» **INSTRUCTIONS FOR THE TASK**
Rewrite the entries from the line with "has [1545, 569]" to the line with "again [293, 529]", replacing "shifting" with "moving" and changing nothing else.

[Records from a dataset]
━━━━━━━━
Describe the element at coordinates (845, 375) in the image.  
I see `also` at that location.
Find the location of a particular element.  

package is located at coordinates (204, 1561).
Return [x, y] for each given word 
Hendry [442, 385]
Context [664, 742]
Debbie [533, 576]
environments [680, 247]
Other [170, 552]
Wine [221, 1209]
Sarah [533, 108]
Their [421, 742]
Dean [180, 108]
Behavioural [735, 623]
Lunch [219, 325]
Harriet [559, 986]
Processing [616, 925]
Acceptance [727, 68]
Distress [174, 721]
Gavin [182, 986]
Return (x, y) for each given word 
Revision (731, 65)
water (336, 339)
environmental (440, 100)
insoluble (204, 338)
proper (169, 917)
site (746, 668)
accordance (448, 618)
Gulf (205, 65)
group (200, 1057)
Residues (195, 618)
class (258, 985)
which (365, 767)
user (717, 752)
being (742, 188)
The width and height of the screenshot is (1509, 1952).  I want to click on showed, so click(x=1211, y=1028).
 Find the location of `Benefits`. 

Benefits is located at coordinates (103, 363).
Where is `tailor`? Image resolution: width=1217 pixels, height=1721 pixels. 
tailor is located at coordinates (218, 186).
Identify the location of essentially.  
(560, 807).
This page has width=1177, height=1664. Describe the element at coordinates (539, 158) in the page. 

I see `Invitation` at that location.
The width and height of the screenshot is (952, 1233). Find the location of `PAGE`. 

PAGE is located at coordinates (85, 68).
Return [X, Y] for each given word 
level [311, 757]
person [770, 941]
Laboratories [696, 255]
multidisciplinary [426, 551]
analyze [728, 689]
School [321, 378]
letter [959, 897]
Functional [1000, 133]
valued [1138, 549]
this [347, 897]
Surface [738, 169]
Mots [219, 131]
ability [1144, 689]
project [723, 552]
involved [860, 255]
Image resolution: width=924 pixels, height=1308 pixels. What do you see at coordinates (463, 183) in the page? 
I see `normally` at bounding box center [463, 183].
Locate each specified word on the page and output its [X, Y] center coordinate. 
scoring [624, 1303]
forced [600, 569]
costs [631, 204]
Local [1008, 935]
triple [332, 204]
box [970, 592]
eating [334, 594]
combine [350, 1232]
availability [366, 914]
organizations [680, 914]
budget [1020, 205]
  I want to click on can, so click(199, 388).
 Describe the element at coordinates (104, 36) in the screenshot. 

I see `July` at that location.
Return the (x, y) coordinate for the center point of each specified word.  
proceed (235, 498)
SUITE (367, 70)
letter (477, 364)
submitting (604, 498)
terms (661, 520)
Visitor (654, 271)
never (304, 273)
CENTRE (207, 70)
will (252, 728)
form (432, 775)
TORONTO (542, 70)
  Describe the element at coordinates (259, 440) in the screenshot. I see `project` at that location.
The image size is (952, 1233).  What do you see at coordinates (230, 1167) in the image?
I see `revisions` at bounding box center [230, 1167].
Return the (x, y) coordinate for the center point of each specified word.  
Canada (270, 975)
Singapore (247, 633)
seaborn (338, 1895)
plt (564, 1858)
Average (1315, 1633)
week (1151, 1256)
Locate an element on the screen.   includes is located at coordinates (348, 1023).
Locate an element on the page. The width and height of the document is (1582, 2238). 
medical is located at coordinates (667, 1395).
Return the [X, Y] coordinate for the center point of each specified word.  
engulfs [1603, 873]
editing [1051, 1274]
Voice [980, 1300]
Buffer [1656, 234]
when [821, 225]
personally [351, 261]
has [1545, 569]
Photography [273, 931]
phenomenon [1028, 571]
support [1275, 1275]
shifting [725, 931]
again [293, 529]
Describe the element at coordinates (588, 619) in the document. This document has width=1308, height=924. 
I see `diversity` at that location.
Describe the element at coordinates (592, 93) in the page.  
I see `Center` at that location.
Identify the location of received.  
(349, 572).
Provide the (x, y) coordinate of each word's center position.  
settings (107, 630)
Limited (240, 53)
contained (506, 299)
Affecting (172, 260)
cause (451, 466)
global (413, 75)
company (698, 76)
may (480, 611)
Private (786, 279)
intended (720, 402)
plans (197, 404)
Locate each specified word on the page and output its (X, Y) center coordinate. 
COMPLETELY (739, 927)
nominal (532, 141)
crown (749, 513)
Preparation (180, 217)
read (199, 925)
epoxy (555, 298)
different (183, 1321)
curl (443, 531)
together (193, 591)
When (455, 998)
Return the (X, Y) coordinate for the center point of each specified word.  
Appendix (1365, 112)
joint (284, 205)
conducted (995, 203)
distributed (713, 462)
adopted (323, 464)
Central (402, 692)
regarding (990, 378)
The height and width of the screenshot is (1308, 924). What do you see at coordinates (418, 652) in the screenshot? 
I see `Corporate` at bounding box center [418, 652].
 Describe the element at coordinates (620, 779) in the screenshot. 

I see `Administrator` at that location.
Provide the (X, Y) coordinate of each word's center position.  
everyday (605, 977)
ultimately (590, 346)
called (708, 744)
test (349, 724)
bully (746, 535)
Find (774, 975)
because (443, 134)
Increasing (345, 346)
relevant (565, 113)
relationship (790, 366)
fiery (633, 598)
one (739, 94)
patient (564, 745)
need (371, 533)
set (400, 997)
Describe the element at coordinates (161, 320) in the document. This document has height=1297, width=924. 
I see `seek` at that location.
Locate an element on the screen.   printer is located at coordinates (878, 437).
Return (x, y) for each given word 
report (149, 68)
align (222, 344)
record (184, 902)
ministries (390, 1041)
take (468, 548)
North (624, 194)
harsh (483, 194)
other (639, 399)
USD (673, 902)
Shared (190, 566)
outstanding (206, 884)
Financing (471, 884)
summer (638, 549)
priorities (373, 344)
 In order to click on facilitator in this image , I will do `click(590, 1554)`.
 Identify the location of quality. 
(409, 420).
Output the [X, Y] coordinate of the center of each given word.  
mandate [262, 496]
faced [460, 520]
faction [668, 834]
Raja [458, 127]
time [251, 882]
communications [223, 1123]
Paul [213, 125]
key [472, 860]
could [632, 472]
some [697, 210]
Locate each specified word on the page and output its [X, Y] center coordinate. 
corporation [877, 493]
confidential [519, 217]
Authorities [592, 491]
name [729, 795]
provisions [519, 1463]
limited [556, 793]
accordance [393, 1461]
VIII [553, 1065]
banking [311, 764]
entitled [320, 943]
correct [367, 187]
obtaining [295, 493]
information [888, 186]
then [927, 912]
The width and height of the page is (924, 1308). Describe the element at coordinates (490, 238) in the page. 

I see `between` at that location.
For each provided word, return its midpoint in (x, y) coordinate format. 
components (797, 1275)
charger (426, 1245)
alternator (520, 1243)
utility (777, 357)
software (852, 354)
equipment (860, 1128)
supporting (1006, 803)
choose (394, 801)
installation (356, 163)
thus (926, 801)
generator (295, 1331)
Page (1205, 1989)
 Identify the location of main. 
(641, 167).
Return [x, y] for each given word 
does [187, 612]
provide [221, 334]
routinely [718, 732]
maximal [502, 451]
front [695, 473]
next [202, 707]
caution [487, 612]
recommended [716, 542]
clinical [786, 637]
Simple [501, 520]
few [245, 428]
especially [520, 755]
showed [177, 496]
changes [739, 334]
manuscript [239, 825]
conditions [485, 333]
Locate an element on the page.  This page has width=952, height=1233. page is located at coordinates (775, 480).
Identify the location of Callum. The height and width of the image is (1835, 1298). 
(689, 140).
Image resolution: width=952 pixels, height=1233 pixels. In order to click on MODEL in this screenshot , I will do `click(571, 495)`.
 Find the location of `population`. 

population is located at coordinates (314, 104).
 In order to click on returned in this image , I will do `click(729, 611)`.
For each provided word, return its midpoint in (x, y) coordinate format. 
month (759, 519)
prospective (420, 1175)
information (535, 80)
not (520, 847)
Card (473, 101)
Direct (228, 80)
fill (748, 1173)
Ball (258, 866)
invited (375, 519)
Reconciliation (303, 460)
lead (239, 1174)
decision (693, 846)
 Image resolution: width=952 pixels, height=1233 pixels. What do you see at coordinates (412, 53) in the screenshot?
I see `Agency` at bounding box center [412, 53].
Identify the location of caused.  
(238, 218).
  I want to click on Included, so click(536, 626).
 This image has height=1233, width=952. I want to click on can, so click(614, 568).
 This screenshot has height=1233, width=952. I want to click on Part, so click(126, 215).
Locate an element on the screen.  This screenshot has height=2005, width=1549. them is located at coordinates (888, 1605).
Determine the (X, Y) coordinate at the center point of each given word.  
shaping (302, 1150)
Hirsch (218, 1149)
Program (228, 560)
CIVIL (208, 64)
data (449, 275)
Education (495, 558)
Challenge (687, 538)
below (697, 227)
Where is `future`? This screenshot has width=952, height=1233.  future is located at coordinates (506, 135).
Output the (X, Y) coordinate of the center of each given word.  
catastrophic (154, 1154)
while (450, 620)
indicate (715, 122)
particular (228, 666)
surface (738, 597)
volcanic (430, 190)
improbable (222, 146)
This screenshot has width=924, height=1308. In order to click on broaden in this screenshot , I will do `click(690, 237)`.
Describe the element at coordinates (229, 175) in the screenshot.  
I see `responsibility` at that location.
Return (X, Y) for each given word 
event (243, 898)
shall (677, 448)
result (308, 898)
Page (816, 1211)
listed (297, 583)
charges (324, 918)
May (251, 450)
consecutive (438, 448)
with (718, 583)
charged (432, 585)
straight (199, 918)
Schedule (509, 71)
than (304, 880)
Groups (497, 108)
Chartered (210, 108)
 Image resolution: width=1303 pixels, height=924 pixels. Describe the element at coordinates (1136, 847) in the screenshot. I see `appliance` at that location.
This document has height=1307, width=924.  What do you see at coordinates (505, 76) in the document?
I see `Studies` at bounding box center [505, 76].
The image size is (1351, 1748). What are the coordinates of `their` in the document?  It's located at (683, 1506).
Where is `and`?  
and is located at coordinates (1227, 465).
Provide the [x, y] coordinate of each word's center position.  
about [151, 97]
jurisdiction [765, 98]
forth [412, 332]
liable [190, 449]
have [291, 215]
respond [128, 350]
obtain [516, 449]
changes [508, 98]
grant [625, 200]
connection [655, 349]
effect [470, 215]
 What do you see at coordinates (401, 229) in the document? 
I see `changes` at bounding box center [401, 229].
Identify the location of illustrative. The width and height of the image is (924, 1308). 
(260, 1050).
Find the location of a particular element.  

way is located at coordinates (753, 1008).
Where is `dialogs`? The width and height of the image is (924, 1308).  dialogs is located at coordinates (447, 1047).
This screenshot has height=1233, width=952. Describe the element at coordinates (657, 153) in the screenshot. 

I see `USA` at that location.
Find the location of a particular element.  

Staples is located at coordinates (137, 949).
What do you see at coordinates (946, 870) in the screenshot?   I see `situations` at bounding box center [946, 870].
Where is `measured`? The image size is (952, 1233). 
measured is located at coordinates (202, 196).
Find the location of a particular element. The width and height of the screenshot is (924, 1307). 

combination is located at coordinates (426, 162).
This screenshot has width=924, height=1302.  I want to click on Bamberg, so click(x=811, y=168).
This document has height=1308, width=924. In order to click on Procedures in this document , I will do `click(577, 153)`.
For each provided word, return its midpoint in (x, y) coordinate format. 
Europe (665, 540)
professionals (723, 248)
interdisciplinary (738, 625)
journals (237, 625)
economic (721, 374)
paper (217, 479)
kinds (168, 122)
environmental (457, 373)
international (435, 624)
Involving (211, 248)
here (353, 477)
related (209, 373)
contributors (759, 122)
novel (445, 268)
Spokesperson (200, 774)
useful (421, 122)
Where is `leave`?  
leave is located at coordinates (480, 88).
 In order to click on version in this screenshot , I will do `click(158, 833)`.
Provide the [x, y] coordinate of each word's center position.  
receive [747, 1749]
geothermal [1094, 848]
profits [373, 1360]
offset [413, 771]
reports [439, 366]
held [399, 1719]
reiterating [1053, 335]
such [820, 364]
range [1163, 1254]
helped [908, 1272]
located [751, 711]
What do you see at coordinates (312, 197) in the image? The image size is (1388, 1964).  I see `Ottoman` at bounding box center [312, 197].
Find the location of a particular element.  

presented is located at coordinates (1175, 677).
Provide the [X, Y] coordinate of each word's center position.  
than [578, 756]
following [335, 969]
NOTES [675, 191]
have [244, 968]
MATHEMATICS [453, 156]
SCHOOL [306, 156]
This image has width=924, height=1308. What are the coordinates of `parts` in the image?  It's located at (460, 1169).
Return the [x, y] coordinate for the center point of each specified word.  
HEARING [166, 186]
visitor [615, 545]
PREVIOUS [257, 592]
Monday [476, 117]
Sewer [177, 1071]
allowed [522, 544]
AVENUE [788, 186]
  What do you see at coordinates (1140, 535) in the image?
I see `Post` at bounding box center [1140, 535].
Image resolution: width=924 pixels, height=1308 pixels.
━━━━━━━━
» **EXERCISE SOLUTION**
has [1545, 569]
Photography [273, 931]
phenomenon [1028, 571]
support [1275, 1275]
moving [725, 931]
again [293, 529]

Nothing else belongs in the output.